**What you should do**
Reproduce the data exactly as given, except for any images.

**Records provided**
********************

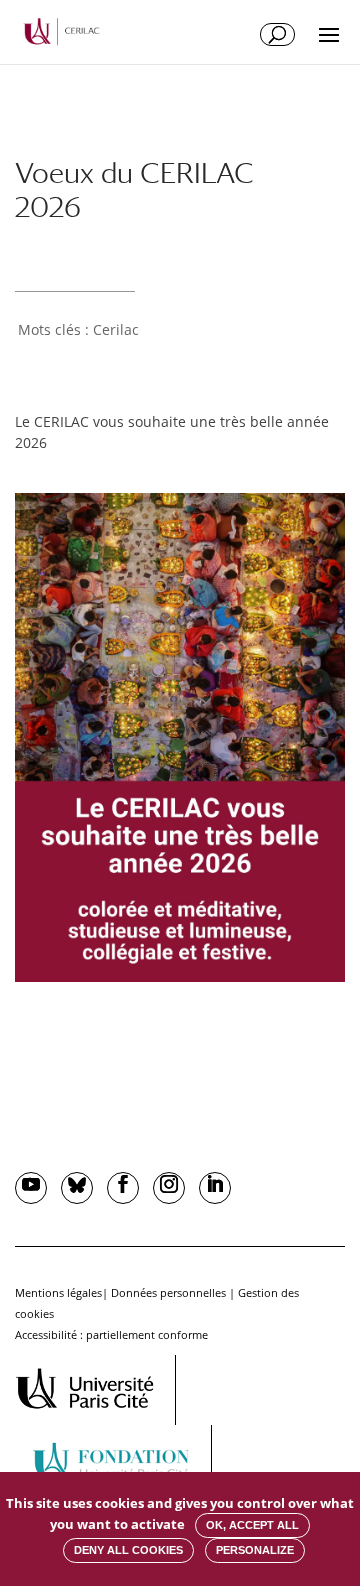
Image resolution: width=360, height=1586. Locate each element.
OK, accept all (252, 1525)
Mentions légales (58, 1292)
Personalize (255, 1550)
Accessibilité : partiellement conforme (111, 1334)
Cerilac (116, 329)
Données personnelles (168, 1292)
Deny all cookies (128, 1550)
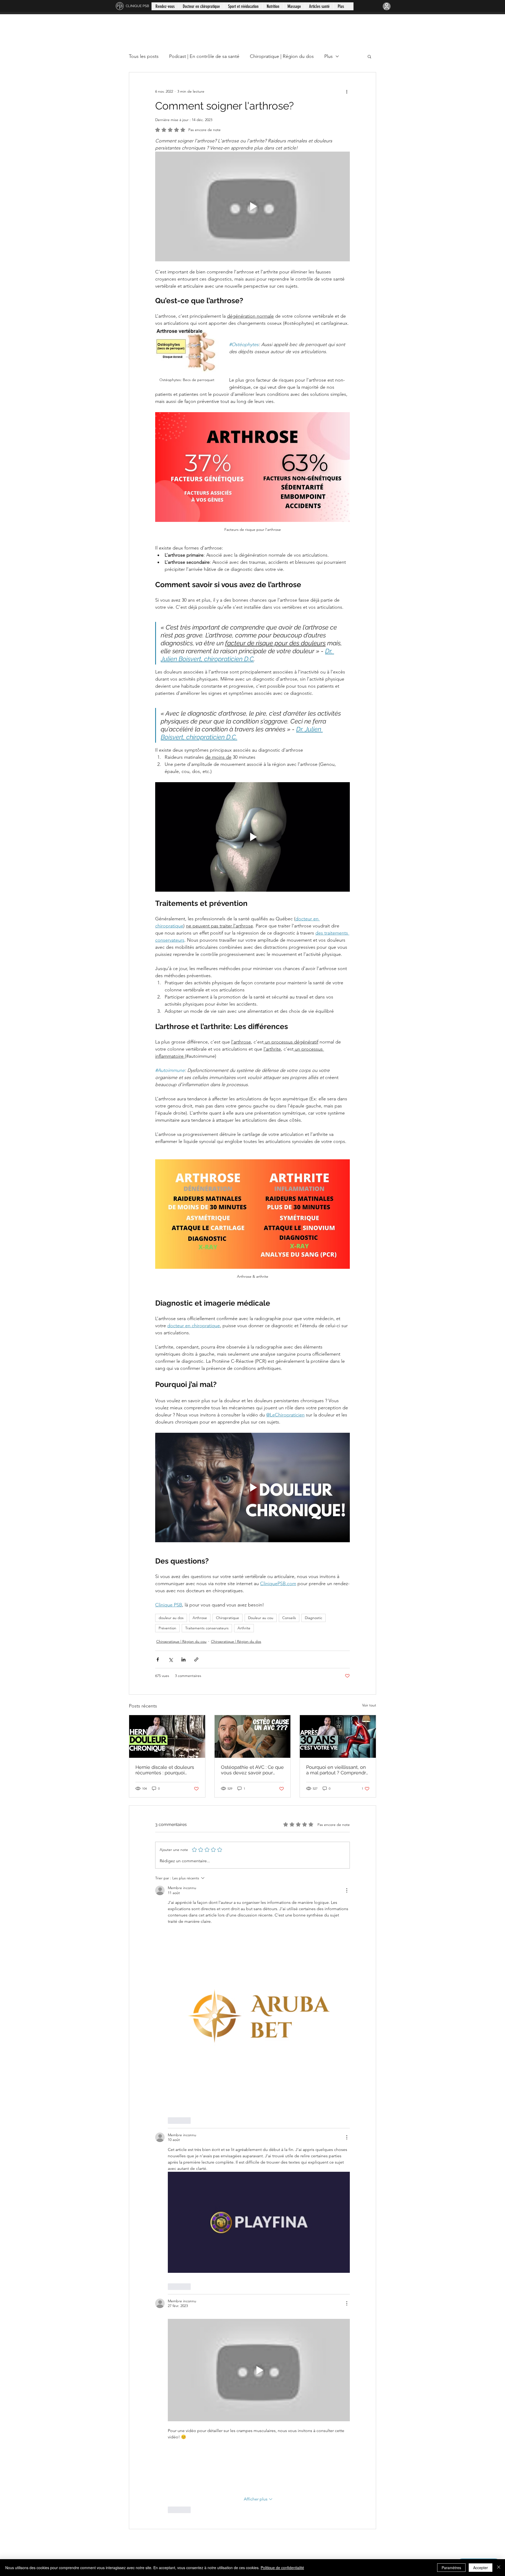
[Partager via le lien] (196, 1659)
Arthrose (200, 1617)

********************

**Task solution**
Image resolution: width=360, height=1586. Locate each element.
OK, accept all (252, 1525)
Mentions légales (58, 1292)
Personalize (255, 1550)
Accessibilité : partiellement conforme (111, 1334)
Cerilac (116, 329)
Données personnelles (168, 1292)
Deny all cookies (128, 1550)
[Partager via le lien] (196, 1659)
Arthrose (200, 1617)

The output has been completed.